CENIT ist ein führender Anbieter von Software- und Beratungsdienstleistungen, der Unternehmen bei der digitalen Transformation und der Optimierung ihrer Geschäftsprozesse unterstützt. Das Unternehmen hat sich auf die Bereiche Product Lifecycle Management (PLM), Digital Factory sowie Enterprise Information Management (EIM) spezialisiert. Mit seinen Lösungen ermöglicht CENIT Kunden aus verschiedenen Branchen, darunter die Automobilindustrie, der Maschinenbau und die Luft- und Raumfahrt, effizientere Arbeitsabläufe und eine beschleunigte Produktentwicklung.
Das Geschäftsmodell von CENIT kombiniert eigene Softwareprodukte mit Beratungs- und Implementierungsdienstleistungen sowie dem Vertrieb von Partnerlösungen. Das Unternehmen arbeitet eng mit führenden Technologieanbietern wie Dassault Systèmes und SAP zusammen, um seinen Kunden ganzheitliche Lösungen anzubieten. Besondere Stärken liegen in der Integration von PLM-Systemen und der Automatisierung von Prozessen in der Fertigung. Zusätzlich bietet CENIT maßgeschneiderte Softwarelösungen wie FASTSUITE für die digitale Fabrikplanung und Simulationsanwendungen.
Mit der steigenden Nachfrage nach Industrie-4.0-Lösungen und der zunehmenden Digitalisierung von Produktions- und Geschäftsprozessen ist CENIT in einer idealen Position, um weiteres Wachstum zu generieren.
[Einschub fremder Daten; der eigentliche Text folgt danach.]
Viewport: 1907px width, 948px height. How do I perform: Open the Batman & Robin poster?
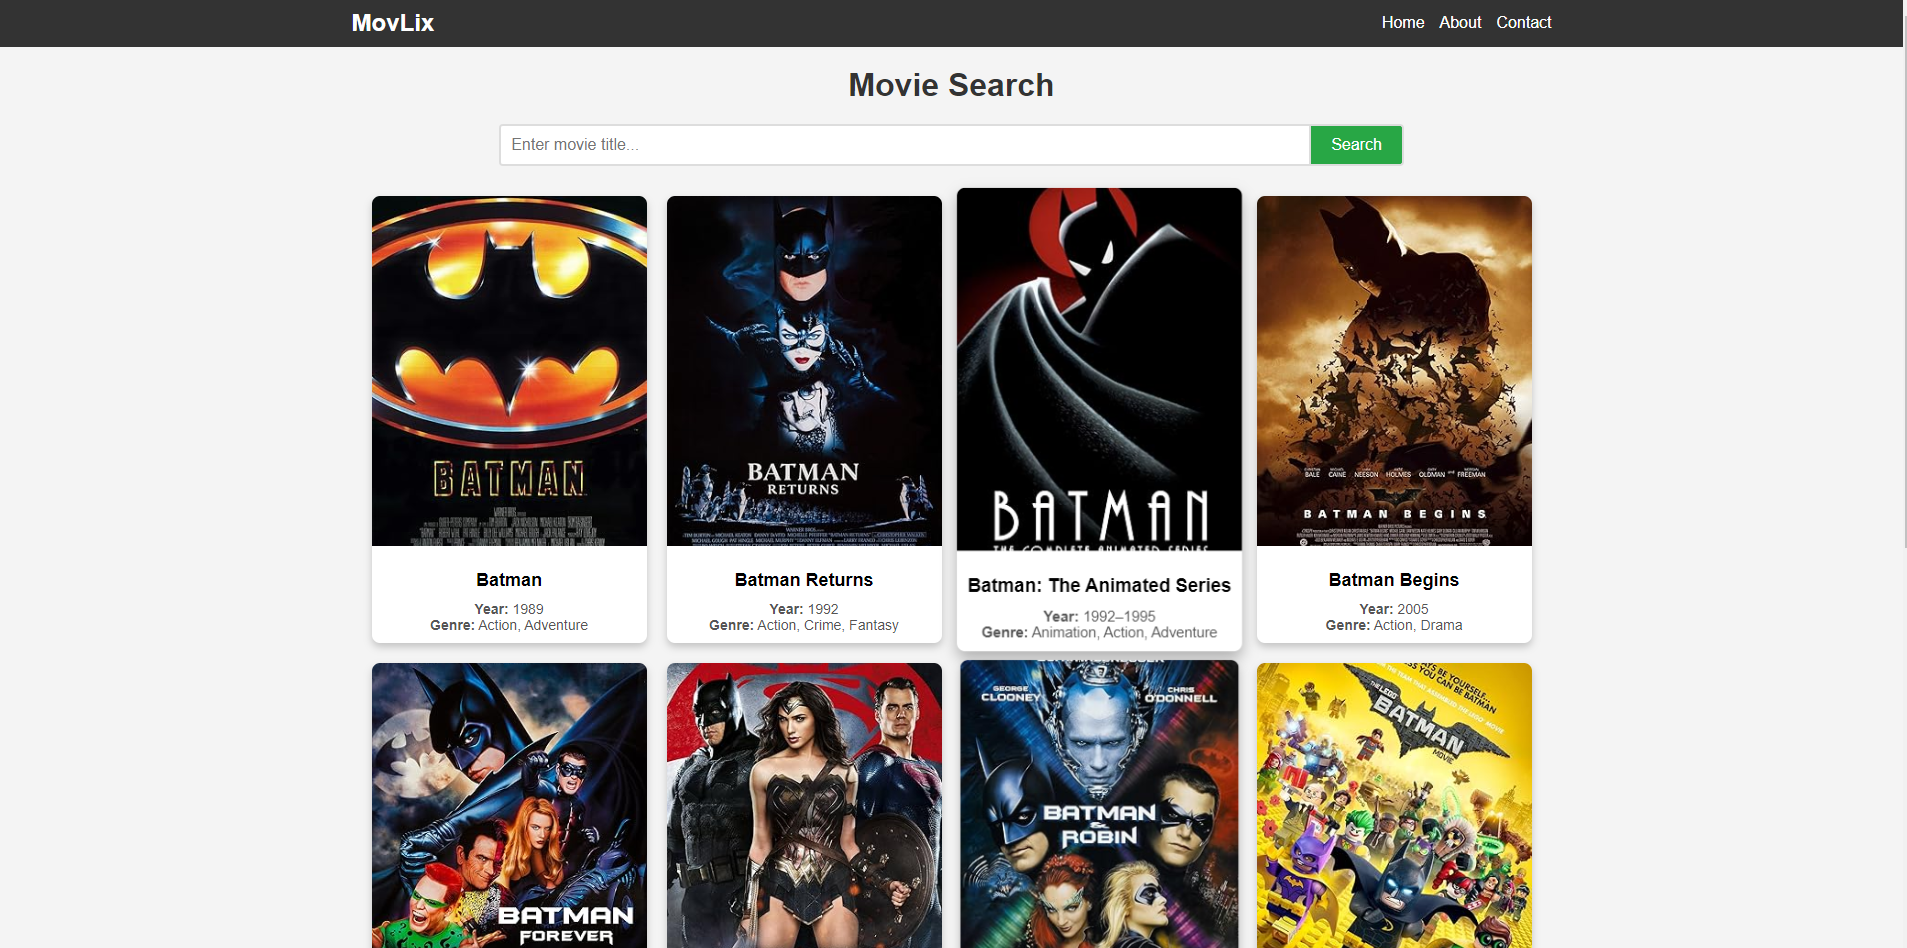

Das Unternehmen investiert kontinuierlich in Forschung und Entwicklung, um seine Softwareprodukte weiterzuentwickeln und neue Technologien wie Künstliche Intelligenz und Cloud-Computing zu integrieren.
Wir haben das Eigenkapitalforum 2024 dafür genutzt, um mit dem Vorstandschef von Cenit, Peter Schneck, über die technologischen Herausforderungen in seinem Markt zu sprechen. Dabei geht es auch um die Mittelfrist-Strategie für die kommenden Jahre inklusive Plänen zum organischen und anorganischen Wachstum. Außerdem haben wir über Weiterentwicklungen im Kernmarkt, dem Product Lifecycle Management, gesprochen und über Wachstumsziele.
Transkript des Interviews
Carsten Müller: Hallo und herzlich willkommen bei Finanztrends. Wir befinden uns auf dem Eigenkapitalforum 2024, organisiert von der Deutschen Börse AG. Wir nutzen natürlich die Gelegenheit, um mit Unternehmensvertretern über den aktuellen Stand ihrer Firmen und die Aussichten, insbesondere in Bezug auf zukünftiges Wachstum, zu sprechen. Ich freue mich sehr, heute Peter Schneck, den CEO der Cenit, begrüßen zu dürfen. Hallo und herzlich willkommen!
Peter Schneck: Hallo, vielen Dank!
Carsten Müller: Cenit ist ein spezialisiertes Softwareunternehmen für das Produktlebenszyklusmanagement. Können Sie uns bitte kurz erklären, was das bedeutet?
Peter Schneck: Gerne. Was wir tun, umfasst Produktdesign, Entwicklung von Konstruktionen, Prototypen und die Digitalisierung all dieser Prozesse. Wir gehen sogar über das klassische Thema PLM (Product Lifecycle Management) hinaus, das ja nur einen Teilbereich unserer Arbeit beschreibt. Natürlich machen wir PLM, hauptsächlich mit der Software von Dassault Systèmes, aber wir haben noch vier weitere Geschäftsbereiche.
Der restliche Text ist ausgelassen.